* [Data to examine]:
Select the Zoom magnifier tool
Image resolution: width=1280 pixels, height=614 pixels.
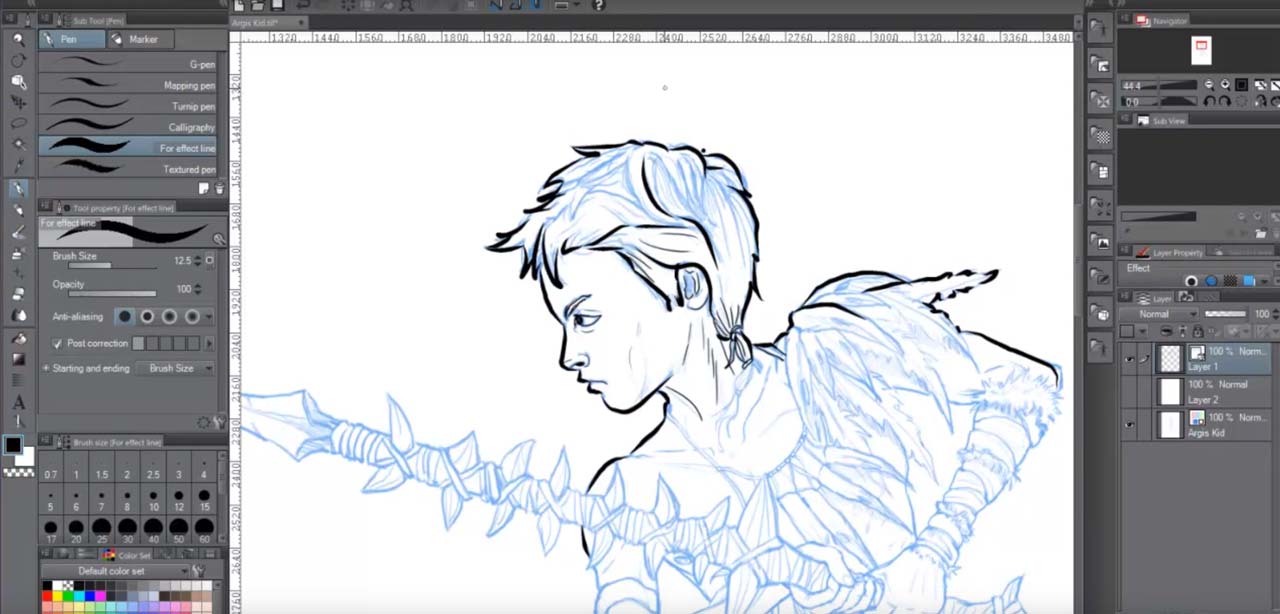point(18,39)
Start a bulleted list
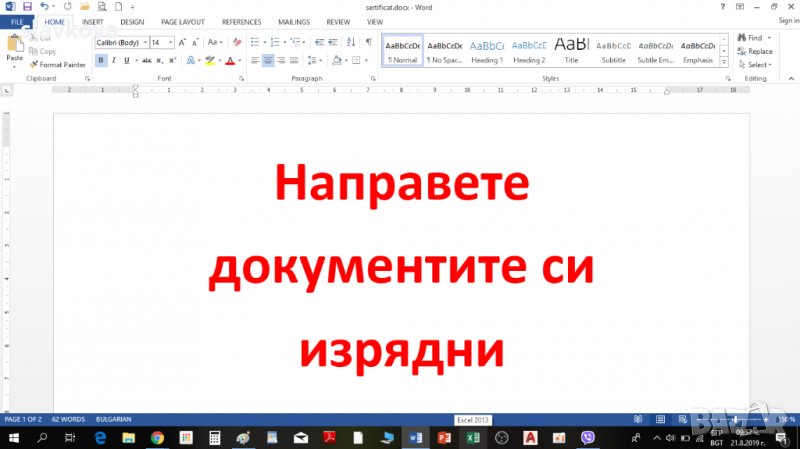The image size is (800, 449). [254, 42]
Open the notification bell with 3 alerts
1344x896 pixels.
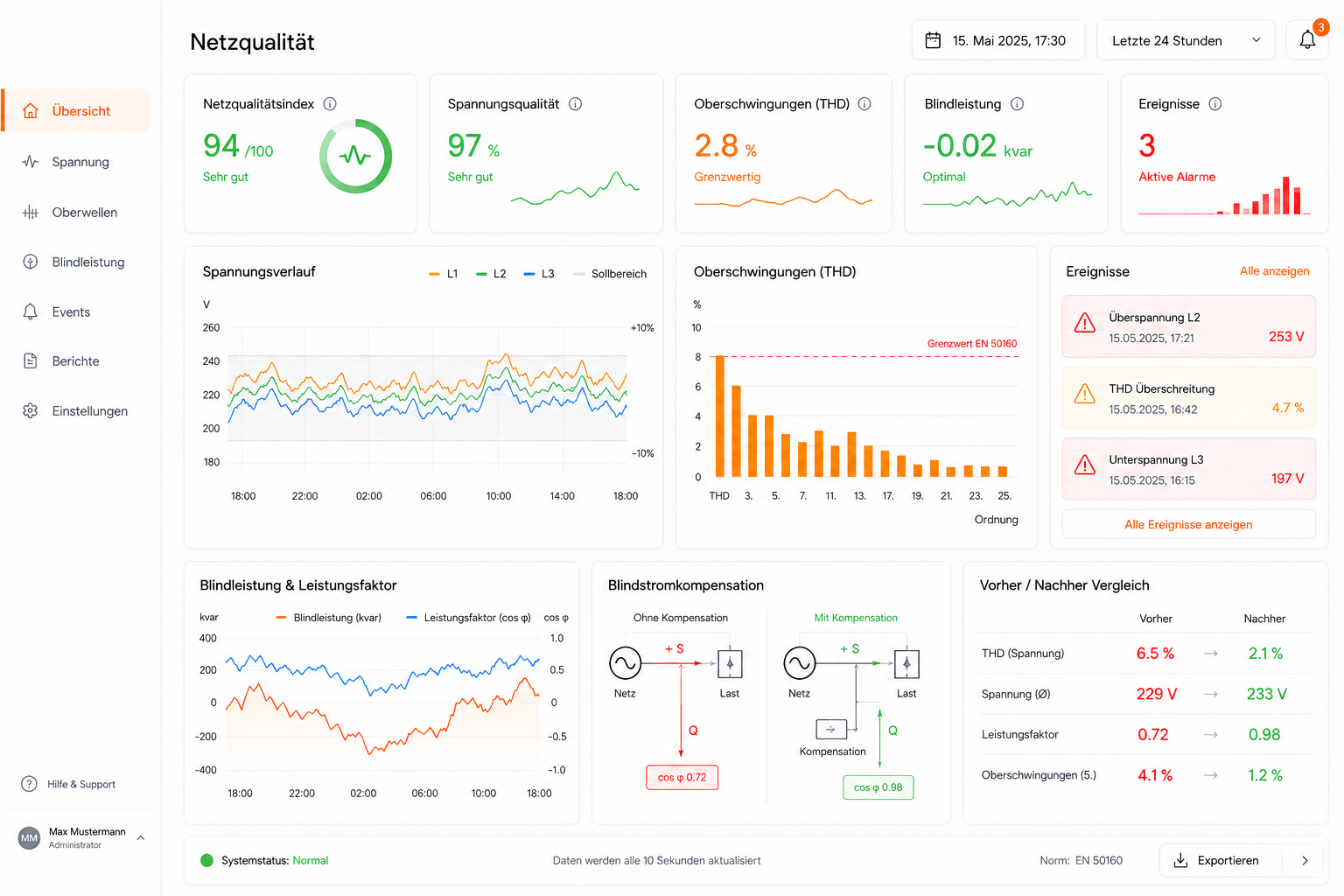click(1307, 40)
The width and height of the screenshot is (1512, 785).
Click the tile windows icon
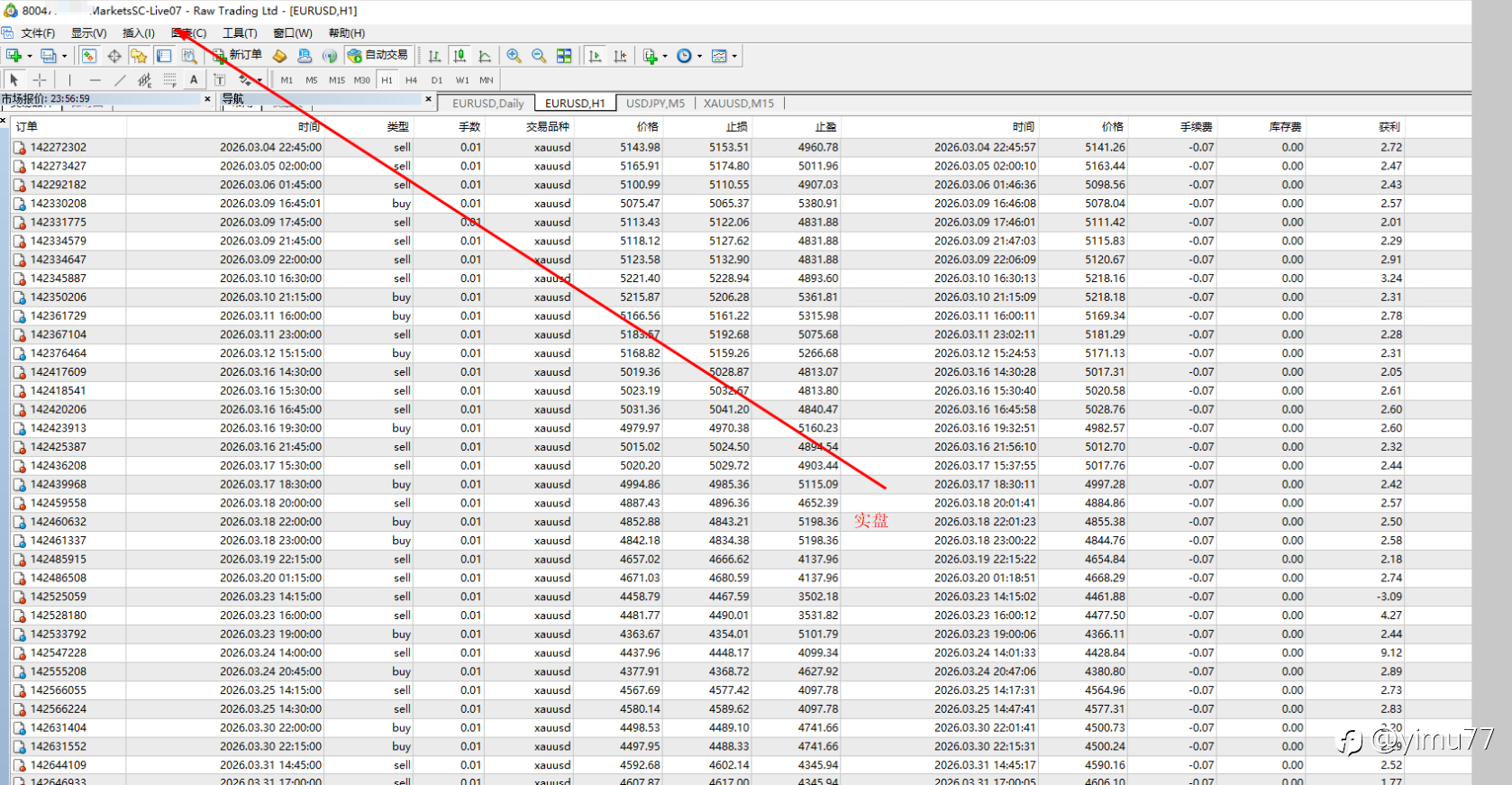click(x=564, y=56)
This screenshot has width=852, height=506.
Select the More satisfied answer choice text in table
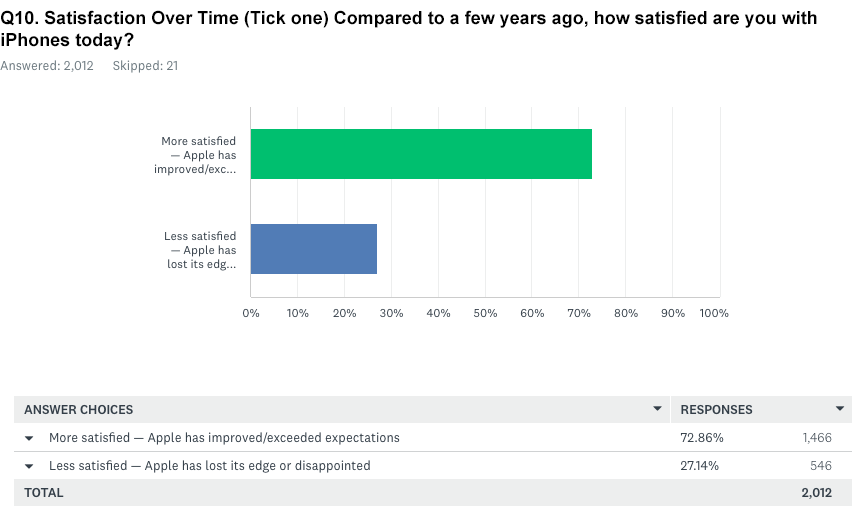pos(224,438)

* [Task item]: The records above, minus their pictures, are to be returned word for word.

* [Solution below]:
Select the Zoom magnifier tool
Image resolution: width=1280 pixels, height=614 pixels.
point(18,39)
Start a bulleted list
The image size is (800, 449). [254, 42]
Open the notification bell with 3 alerts
1344x896 pixels.
click(1307, 40)
The width and height of the screenshot is (1512, 785).
Click the tile windows icon
click(x=564, y=56)
This screenshot has width=852, height=506.
Select the More satisfied answer choice text in table
pos(224,438)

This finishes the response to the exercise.